The lines from the top of the records below through the one containing "This screenshot has width=1010, height=1176." are to be transcribed exactly, and nothing else is to be added.

(Saved data entries)
•••••

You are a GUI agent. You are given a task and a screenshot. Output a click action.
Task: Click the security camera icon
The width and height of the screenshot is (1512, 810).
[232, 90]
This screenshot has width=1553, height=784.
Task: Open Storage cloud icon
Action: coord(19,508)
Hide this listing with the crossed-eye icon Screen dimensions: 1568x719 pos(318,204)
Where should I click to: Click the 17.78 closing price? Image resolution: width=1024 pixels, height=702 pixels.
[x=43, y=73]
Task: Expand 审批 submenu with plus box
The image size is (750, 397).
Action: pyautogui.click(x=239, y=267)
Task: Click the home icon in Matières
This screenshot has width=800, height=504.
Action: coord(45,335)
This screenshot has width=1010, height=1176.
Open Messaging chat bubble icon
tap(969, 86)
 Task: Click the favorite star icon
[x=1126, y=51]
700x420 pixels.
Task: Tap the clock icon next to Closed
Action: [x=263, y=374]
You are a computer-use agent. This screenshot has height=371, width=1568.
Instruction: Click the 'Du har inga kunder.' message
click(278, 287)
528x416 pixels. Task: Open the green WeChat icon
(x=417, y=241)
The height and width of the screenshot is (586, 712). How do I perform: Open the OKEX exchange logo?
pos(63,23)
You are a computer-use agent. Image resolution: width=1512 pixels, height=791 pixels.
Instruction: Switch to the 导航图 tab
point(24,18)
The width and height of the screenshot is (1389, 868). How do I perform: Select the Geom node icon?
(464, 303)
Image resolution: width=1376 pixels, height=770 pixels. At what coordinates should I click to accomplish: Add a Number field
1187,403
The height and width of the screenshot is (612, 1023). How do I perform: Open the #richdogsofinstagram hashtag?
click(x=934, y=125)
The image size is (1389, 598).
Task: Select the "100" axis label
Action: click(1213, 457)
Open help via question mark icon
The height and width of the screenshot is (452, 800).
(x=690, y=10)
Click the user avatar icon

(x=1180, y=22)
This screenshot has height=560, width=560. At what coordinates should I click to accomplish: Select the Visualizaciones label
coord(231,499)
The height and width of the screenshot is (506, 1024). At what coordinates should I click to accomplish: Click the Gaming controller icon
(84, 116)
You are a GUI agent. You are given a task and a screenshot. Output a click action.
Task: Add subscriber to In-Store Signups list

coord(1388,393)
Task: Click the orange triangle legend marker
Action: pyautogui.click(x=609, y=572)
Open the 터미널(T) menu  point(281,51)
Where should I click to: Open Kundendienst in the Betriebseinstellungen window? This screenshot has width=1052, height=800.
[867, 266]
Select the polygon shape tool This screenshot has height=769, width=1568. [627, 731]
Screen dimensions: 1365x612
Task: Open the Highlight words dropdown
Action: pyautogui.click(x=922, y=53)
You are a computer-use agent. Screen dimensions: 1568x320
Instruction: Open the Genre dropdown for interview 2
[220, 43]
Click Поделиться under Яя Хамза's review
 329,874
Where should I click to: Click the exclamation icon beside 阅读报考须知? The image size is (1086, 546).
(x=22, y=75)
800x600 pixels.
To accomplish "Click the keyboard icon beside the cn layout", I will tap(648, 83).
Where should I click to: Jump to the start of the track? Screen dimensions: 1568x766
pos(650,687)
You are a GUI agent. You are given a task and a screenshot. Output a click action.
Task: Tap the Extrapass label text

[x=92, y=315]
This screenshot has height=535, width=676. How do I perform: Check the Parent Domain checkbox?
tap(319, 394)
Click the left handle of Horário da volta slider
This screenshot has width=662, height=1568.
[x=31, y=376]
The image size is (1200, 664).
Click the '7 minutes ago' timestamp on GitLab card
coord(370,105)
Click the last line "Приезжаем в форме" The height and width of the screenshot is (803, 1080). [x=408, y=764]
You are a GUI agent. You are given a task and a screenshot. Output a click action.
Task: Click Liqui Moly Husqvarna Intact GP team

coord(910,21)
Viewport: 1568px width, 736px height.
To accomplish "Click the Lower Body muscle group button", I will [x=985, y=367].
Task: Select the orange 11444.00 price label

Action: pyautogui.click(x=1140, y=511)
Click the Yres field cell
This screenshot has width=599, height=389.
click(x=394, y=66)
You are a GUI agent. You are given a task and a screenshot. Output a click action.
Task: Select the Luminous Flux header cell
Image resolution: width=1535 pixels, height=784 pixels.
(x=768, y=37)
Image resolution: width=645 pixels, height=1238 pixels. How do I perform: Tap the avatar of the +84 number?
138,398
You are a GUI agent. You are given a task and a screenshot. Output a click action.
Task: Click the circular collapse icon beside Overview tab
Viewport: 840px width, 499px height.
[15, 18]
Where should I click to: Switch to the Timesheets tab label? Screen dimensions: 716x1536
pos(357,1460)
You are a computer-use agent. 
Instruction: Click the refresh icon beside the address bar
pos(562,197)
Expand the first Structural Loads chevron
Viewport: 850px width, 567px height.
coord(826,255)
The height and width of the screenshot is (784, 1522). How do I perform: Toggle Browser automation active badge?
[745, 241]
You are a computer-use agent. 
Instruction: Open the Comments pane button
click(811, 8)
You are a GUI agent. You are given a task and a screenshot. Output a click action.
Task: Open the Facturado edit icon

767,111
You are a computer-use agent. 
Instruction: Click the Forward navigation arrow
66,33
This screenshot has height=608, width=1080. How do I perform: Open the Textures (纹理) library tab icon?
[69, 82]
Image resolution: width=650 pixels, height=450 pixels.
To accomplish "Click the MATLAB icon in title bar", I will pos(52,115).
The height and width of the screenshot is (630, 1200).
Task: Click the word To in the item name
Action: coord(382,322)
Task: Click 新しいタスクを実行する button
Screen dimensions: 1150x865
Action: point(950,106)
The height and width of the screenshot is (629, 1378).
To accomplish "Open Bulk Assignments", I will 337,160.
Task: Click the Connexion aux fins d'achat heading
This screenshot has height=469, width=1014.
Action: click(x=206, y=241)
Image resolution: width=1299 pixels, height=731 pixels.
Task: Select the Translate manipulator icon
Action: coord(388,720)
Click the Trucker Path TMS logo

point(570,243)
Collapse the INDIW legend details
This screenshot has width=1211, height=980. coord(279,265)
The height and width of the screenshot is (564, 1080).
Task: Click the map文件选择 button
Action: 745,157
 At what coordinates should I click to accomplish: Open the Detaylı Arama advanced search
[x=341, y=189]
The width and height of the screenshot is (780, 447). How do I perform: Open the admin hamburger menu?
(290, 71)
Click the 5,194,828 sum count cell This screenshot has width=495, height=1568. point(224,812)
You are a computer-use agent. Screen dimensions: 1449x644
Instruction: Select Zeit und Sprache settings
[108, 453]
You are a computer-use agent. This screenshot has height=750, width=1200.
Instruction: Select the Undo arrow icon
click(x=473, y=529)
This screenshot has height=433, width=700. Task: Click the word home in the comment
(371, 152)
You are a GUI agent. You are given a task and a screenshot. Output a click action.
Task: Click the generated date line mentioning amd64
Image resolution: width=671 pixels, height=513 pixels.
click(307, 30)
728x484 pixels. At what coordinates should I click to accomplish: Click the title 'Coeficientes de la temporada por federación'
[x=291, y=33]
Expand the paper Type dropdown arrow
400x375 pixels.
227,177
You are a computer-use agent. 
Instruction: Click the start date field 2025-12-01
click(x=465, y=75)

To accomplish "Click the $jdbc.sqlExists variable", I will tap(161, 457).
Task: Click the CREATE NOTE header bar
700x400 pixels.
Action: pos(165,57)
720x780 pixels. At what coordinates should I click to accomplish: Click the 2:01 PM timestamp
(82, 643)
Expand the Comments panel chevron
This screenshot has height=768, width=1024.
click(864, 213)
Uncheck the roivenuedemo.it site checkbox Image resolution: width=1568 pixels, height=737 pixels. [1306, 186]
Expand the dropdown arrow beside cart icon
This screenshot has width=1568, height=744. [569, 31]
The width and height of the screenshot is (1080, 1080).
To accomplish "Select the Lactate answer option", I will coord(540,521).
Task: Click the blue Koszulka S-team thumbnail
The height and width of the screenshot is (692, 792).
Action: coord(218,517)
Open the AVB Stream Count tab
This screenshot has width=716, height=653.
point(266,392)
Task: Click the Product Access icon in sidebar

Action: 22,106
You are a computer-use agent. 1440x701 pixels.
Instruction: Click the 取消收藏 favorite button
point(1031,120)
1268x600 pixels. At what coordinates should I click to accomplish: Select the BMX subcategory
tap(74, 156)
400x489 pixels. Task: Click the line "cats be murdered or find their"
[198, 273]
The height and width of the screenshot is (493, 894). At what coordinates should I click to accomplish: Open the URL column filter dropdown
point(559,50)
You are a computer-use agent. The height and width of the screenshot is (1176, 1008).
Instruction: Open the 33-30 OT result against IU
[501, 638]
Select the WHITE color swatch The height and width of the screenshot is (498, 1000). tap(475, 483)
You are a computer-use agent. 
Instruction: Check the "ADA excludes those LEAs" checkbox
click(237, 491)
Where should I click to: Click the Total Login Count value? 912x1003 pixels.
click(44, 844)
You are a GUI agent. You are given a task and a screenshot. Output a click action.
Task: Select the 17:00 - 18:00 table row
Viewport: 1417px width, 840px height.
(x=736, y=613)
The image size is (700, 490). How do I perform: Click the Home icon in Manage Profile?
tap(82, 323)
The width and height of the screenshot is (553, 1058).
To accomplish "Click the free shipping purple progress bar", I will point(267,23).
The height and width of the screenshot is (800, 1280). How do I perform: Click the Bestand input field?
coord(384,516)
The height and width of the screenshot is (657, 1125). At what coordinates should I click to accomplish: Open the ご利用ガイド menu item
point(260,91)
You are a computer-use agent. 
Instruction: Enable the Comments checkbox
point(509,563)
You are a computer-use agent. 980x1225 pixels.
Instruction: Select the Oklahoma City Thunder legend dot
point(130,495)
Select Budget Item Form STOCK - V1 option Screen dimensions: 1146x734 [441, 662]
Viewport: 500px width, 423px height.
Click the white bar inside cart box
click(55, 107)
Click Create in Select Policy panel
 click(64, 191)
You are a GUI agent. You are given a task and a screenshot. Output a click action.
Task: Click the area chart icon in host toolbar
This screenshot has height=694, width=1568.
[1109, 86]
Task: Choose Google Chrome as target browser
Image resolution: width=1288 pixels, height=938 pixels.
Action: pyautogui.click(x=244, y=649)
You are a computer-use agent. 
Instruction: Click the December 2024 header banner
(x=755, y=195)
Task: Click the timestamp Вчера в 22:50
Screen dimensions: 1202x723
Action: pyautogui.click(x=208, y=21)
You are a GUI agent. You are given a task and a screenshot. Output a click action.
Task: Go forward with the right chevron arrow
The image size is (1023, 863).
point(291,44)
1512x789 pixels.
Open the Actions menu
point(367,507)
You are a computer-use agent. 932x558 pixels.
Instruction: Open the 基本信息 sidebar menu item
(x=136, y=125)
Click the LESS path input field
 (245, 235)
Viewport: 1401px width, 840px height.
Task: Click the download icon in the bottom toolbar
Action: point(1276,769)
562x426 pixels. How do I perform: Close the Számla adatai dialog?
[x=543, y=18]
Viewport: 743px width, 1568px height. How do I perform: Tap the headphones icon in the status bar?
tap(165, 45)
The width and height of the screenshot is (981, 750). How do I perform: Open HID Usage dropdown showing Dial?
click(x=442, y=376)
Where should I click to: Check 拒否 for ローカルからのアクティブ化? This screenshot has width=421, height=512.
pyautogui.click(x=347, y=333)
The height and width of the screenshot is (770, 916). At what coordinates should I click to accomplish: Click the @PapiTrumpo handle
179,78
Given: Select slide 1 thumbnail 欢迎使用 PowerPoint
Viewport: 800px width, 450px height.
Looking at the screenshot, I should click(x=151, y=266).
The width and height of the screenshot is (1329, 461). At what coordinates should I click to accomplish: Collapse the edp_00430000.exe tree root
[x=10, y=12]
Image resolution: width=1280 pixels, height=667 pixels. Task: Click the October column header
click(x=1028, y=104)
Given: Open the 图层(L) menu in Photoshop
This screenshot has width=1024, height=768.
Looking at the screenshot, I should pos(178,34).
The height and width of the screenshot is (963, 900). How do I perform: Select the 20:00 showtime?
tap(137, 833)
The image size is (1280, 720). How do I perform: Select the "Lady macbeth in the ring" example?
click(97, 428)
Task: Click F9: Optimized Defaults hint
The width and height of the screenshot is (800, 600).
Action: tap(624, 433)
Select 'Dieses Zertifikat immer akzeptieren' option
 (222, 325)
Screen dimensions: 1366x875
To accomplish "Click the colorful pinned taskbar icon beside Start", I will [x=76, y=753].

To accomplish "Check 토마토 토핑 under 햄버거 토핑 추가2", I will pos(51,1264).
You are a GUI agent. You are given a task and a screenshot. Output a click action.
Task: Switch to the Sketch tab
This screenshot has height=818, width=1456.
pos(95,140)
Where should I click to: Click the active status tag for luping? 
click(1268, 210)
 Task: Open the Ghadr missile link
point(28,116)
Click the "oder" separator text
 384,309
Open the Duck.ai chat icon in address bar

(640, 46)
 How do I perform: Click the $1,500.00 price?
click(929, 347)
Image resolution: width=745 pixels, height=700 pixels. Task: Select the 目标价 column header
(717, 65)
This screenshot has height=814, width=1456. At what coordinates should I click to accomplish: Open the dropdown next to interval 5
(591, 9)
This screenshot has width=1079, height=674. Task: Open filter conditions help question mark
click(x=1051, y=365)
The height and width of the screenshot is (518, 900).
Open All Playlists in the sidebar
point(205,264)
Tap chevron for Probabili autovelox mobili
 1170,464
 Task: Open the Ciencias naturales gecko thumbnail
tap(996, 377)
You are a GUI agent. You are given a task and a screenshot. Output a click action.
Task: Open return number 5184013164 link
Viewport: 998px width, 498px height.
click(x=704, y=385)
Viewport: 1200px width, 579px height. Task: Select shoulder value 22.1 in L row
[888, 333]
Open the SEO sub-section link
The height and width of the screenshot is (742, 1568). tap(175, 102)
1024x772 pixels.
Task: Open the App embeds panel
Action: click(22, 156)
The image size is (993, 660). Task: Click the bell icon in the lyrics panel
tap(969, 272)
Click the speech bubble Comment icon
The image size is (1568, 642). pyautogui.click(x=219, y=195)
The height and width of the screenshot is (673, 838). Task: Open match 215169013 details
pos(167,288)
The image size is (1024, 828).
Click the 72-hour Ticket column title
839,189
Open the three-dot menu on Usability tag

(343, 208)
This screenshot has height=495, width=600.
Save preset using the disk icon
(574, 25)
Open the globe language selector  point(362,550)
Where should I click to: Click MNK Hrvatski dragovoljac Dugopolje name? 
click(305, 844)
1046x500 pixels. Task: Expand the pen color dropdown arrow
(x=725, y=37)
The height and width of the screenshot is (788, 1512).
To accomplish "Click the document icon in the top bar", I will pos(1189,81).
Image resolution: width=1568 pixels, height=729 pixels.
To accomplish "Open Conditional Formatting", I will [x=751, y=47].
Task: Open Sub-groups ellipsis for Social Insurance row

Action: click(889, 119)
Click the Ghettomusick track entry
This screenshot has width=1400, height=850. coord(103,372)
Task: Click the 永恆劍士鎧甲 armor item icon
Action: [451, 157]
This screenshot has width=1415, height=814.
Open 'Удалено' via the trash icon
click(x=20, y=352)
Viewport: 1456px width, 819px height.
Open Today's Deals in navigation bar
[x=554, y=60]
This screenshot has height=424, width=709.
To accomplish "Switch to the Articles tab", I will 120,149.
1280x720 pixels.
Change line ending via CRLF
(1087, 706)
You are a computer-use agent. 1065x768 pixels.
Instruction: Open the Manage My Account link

•••••

**EXERCISE RESPONSE**.
You are a GUI agent. You are given a task and a screenshot. Output a click action.
Task: Click the security camera icon
The width and height of the screenshot is (1512, 810).
[232, 90]
This screenshot has width=1553, height=784.
Task: Open Storage cloud icon
Action: coord(19,508)
Hide this listing with the crossed-eye icon Screen dimensions: 1568x719 pos(318,204)
Where should I click to: Click the 17.78 closing price? Image resolution: width=1024 pixels, height=702 pixels.
[x=43, y=73]
Task: Expand 审批 submenu with plus box
The image size is (750, 397).
Action: pyautogui.click(x=239, y=267)
Task: Click the home icon in Matières
This screenshot has width=800, height=504.
Action: coord(45,335)
This screenshot has width=1010, height=1176.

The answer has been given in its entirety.